Dans ses propos de circonstance, Ronald Gabriel a rappelé à l’assistance que la FinTech est un mariage entre la technologie et la finance, avant d’expliquer le sens de ce thème. « FinTech est une nouvelle industrie financière qui utilise les nouveaux moyens de la technologie pour proposer des services financiers tels que la banque en ligne, les paiements mobiles, le financement participatif, moins coûteux et plus efficace pour les consommateurs », a-t-il indiqué, précisant que ce thème est aussi utilisé, par extension, pour désigner des compagnies connues sous le label start-up qui maîtrisent bien les technologies de l’information et de la communication (TIC).

L’arrivée des compagnies connues sous l’appellation de start-up marque un tournant dans le monde de la finance. En effet, elles bouleversent complètement le monde classique de la finance en essayant de capter des parts de marché des entreprises traditionnelles, souvent peu innovantes ou en retard sur l’adoption des technologies comme moyen de transformation, souligne Ronald Gabriel.

Plus loin, Ronald Gabriel a expliqué le rôle de la BRH en ce qui a trait à la technologie financière. « Au salon numérique en 2016, nous avions mentionné que la BRH se trouvait au carrefour de la technologie et de la finance. Elle est appelée, de par son rôle de régulateur financier, à accompagner, à mettre en place des garde-fous et à prendre parfois l’initiative en vue de l’extension de tout secteur stratégique de l’économie », a-t-il rappelé. « À la BRH, nous insistons sur les aspects, tels innovation, flexibilité, simplicité, efficacité, mobilité, personnalisation, accès à distance et réactivité quand nous faisons des échanges », a ajouté Ronald Gabriel, soulignant que certains de ses aspects figurent dans les piliers 1 et 2 de l’inclusion financière.

En matière d’investissement dans le domaine de FinTech, Haïti n’est pas une référence, reconnaît Ronald Gabriel. « Les investissements dans la FinTech totalisaient 4 milliards de dollars en 2013, 12 milliards en 2104 et près de 20 milliards en 2015 », a fait savoir M. Gabriel, citant malgré tout quelques activités réalisées en Haïti dans le domaine de la technologie. Au cours de la première journée, les discussions se faisaient sur le bitcoin, une monnaie digitale innovante et un système de paiement.

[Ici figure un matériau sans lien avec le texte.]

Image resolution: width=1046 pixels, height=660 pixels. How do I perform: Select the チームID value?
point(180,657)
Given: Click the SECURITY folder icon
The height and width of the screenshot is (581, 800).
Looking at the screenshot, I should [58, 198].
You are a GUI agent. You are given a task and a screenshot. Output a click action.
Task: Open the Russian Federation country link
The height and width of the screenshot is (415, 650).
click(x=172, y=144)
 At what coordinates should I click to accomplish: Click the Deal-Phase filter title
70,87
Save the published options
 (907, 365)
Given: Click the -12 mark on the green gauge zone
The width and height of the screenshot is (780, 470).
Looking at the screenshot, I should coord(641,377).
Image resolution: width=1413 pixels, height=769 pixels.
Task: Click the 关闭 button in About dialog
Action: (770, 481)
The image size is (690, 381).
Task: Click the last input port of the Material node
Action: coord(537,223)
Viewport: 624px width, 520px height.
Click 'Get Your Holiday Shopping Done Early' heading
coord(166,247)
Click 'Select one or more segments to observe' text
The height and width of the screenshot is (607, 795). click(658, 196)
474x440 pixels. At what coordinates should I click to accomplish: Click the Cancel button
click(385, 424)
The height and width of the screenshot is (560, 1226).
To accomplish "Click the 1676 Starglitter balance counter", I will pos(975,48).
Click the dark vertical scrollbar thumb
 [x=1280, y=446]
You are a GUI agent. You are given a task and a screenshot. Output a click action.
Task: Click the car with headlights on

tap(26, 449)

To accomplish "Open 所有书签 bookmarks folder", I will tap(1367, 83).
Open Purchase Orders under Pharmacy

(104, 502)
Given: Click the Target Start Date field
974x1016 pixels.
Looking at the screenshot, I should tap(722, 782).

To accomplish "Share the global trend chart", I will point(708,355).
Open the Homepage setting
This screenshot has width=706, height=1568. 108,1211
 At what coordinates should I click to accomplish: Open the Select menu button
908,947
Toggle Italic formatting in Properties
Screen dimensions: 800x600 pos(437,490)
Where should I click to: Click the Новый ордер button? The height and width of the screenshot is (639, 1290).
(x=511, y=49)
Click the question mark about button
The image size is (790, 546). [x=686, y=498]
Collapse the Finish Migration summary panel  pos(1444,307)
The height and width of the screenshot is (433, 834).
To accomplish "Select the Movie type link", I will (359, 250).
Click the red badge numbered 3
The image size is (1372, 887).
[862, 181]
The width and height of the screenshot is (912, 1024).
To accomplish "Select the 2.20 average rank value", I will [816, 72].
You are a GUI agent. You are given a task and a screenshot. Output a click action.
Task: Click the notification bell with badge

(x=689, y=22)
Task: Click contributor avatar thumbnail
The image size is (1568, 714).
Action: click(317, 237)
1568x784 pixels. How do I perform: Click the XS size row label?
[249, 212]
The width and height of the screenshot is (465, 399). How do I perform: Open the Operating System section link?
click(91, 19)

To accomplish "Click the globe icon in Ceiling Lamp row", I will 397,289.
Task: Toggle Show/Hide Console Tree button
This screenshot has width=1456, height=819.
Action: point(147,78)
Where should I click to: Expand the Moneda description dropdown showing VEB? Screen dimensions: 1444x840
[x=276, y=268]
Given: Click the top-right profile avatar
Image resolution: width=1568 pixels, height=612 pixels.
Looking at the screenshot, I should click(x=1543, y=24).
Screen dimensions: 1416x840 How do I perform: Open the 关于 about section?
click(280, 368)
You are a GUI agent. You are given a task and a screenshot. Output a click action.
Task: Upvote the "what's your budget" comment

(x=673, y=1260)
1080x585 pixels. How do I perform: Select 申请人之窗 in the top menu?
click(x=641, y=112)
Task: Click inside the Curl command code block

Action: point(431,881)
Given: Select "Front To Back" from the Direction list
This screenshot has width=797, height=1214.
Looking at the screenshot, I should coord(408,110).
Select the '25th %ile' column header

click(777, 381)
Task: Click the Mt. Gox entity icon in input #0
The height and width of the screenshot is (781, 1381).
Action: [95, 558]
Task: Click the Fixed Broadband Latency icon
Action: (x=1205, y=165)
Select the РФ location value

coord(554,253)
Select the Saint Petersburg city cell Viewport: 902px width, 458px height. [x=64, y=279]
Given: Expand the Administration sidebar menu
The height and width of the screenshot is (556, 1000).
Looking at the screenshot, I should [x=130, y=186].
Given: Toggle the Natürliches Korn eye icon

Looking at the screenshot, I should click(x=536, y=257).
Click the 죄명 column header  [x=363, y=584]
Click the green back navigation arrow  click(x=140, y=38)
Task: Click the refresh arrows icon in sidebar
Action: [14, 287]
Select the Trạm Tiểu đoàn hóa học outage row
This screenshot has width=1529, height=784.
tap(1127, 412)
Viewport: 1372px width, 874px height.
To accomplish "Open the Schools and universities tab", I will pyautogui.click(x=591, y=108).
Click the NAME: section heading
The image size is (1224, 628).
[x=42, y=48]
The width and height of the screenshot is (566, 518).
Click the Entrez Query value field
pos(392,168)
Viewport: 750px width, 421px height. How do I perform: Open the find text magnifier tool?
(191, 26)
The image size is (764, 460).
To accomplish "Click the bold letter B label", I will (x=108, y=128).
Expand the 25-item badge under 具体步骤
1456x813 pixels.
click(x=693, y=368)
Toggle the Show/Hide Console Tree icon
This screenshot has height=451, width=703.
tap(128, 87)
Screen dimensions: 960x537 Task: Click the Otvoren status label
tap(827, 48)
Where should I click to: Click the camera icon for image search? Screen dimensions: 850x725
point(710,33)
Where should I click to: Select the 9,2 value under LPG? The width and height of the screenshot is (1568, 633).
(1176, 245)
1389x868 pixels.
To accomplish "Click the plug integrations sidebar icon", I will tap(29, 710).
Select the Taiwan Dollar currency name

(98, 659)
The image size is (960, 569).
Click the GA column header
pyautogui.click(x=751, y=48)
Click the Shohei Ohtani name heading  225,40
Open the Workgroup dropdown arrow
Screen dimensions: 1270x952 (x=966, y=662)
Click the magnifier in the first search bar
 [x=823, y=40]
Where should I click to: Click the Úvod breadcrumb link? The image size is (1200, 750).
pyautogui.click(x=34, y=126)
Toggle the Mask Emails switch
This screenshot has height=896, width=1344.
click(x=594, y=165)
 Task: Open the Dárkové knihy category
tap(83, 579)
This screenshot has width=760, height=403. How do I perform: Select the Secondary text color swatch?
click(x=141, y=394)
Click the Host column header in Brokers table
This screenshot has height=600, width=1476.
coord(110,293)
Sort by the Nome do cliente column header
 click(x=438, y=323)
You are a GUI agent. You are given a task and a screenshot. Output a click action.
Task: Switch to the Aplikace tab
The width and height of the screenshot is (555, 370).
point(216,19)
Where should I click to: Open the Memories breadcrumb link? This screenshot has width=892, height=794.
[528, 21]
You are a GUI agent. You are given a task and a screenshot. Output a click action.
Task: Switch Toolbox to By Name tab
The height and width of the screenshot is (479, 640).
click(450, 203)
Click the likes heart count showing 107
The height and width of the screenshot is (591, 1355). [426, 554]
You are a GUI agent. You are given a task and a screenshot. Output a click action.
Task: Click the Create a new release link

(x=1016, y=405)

Avant cette discussion, les participants avaient assisté à une présentation sur le blockchain, le bitcoin et le minage.

Plusieurs entreprises évoluant dans le domaine de la technologie exhibent leurs produits pendant les deux jours du déroulement de la 3e édition de la FinTech au Centre de convention et de documentation de la banque centrale. Parmi ces entreprises figurent Ibous, Goud, Cash mobile, Ploght, Natcom et le collège Catts Pressoir avec des robots mis en œuvre par ses élèves.